§ **Exercise directions**
Print the line that contains "Image resolution: width=797", then every line after it until the entries end, exactly as they read; do not include pictures.

[Data extracted from a collection]

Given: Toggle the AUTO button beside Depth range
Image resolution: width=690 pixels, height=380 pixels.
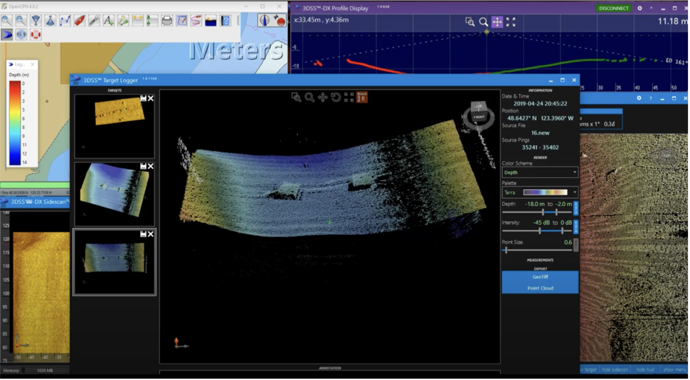Looking at the screenshot, I should pos(576,208).
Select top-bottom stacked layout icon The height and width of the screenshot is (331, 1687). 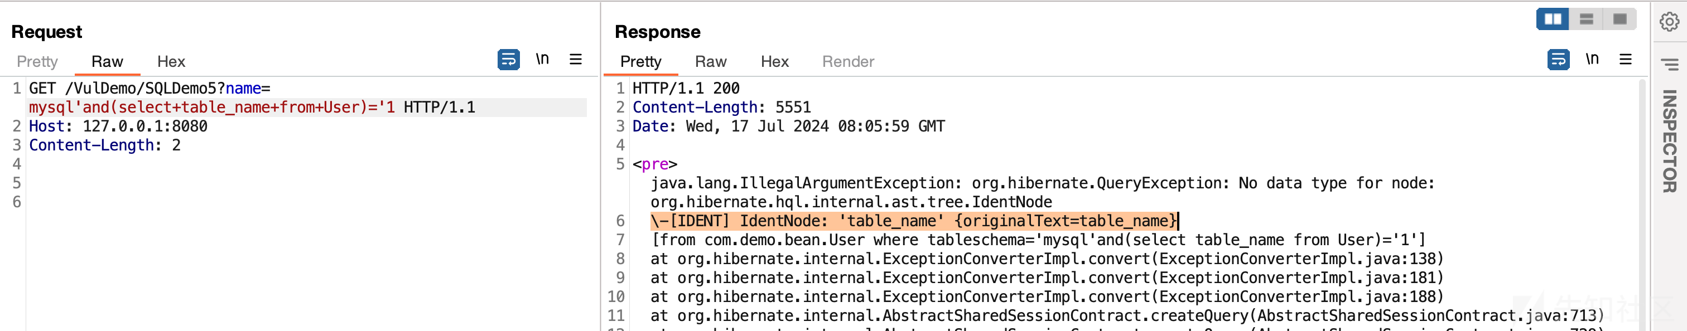click(x=1586, y=19)
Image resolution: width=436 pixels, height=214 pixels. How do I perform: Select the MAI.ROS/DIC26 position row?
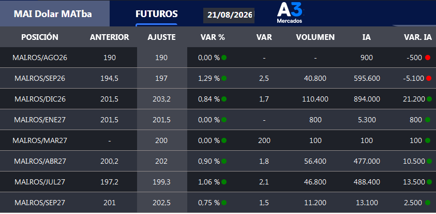pos(218,99)
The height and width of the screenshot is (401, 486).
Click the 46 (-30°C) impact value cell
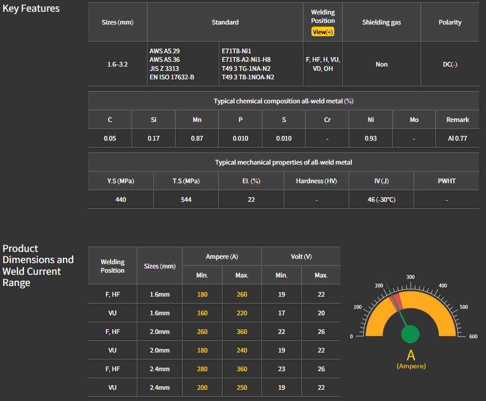click(381, 199)
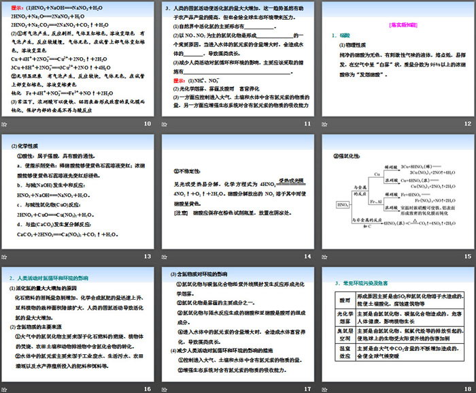Screen dimensions: 476x393
Task: Click the transition star icon under slide 11
Action: (x=165, y=124)
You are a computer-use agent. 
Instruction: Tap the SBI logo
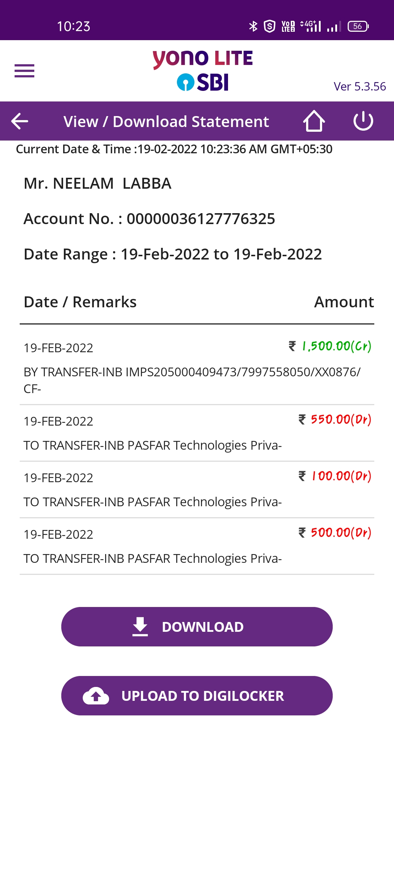coord(203,82)
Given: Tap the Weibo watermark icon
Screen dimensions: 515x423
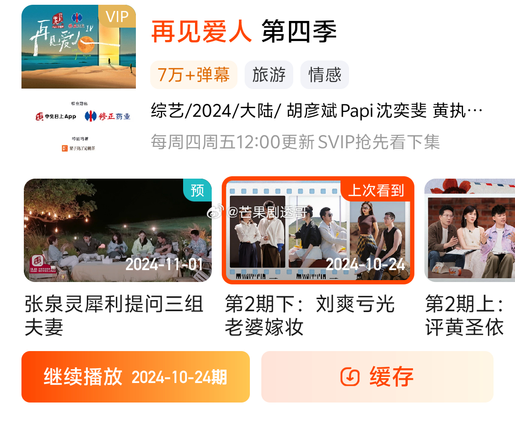Looking at the screenshot, I should click(x=215, y=212).

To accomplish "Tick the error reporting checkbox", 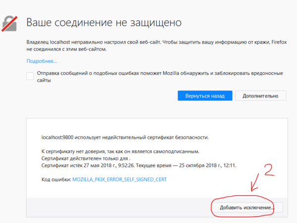I will (30, 76).
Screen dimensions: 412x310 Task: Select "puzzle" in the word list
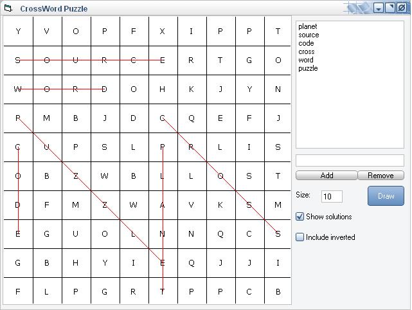tap(308, 68)
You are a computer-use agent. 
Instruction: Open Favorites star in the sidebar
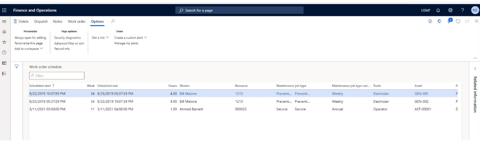coord(4,42)

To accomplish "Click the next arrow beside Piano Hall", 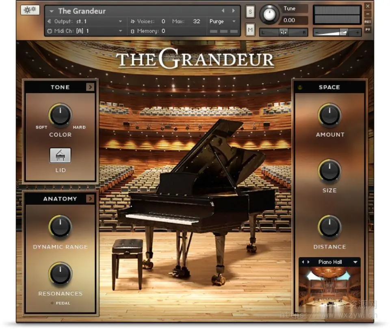I will click(x=308, y=262).
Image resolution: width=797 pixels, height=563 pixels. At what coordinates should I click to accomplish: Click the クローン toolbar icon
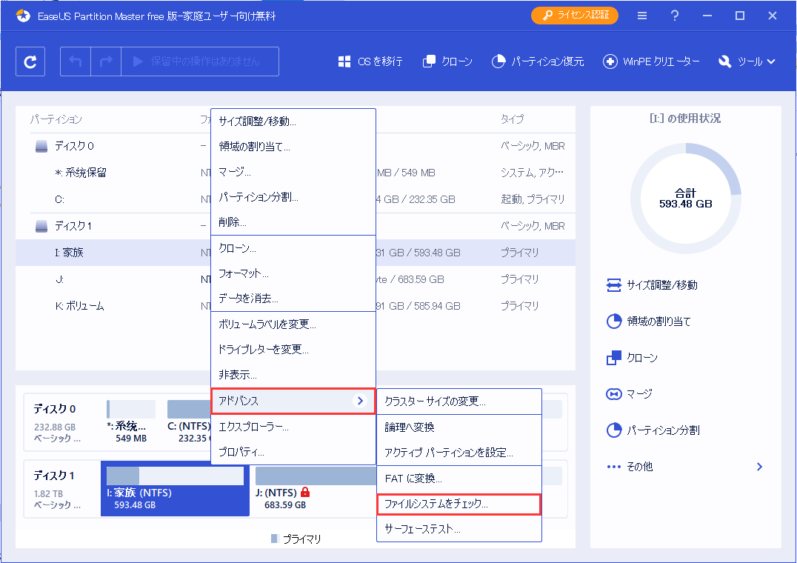(x=429, y=61)
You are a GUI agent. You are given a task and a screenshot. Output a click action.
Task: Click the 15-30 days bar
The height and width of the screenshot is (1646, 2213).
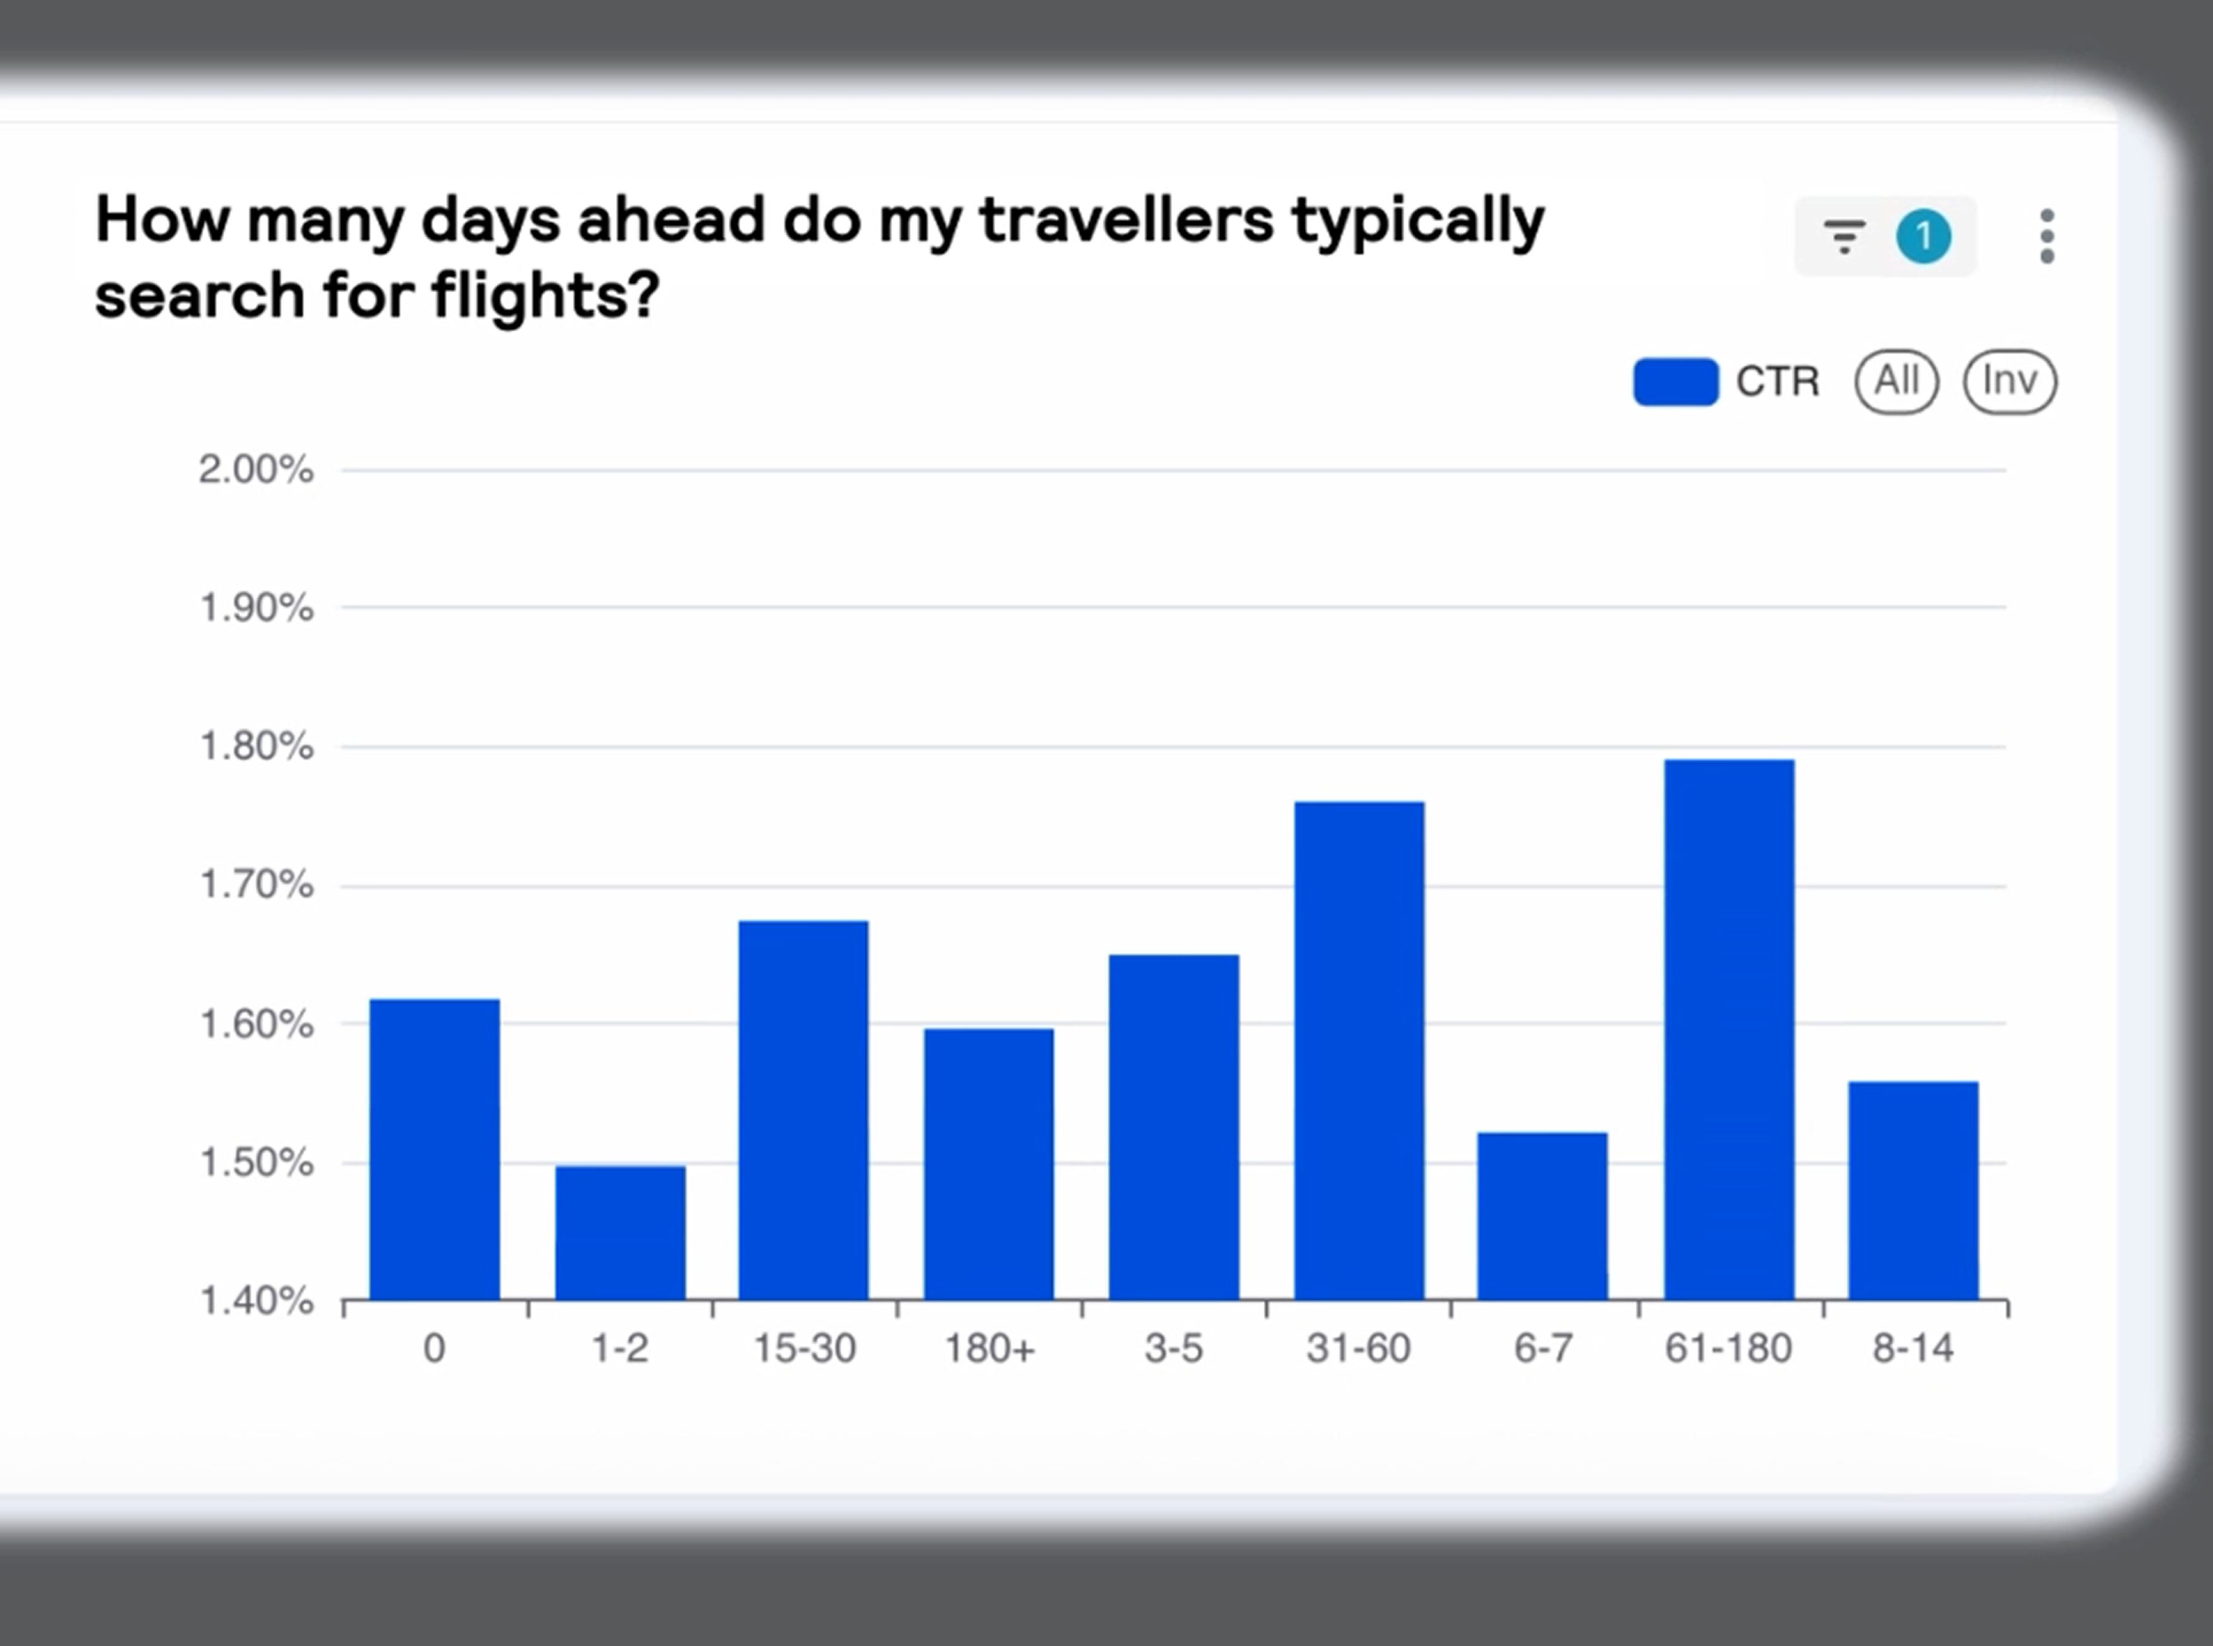pos(803,1110)
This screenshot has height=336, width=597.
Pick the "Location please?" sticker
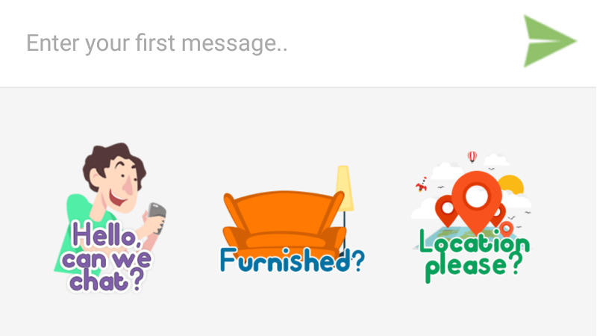tap(472, 217)
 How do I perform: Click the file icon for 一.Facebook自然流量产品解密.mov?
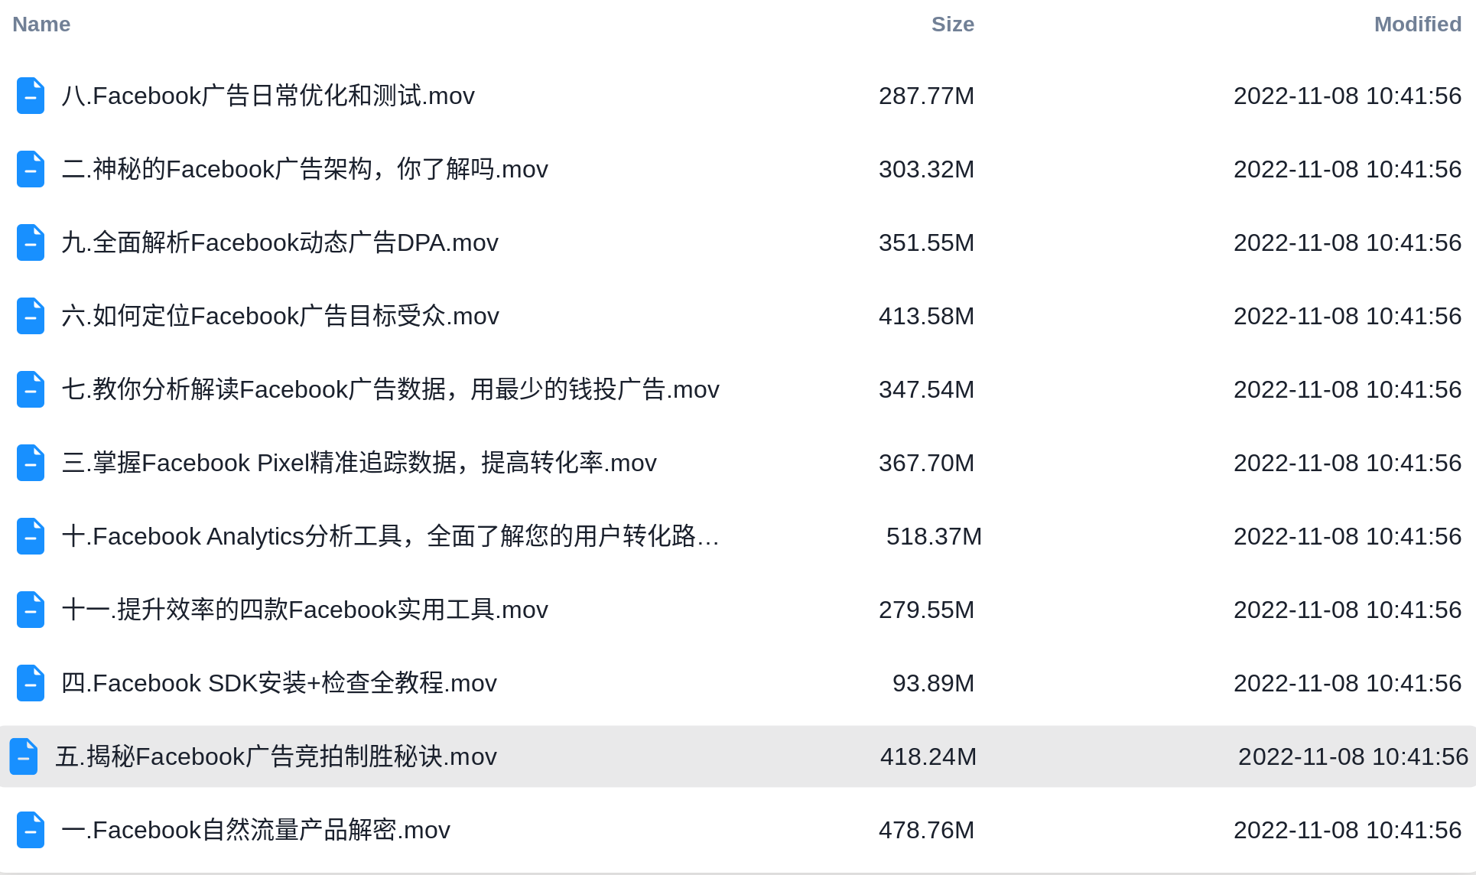coord(31,830)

§ **Your response**
Image resolution: width=797 pixels, height=563 pixels. At what coordinates should I click to accomplish: Click the クローン toolbar icon
(x=429, y=61)
You are a GUI agent. You are given a task and a screenshot. Output a click action.
Task: Click the 15-30 days bar
The height and width of the screenshot is (1646, 2213).
pos(803,1110)
This screenshot has height=336, width=597.
Pick the "Location please?" sticker
tap(472, 217)
 How do I perform: Click the file icon for 一.Facebook自然流量产品解密.mov?
coord(31,830)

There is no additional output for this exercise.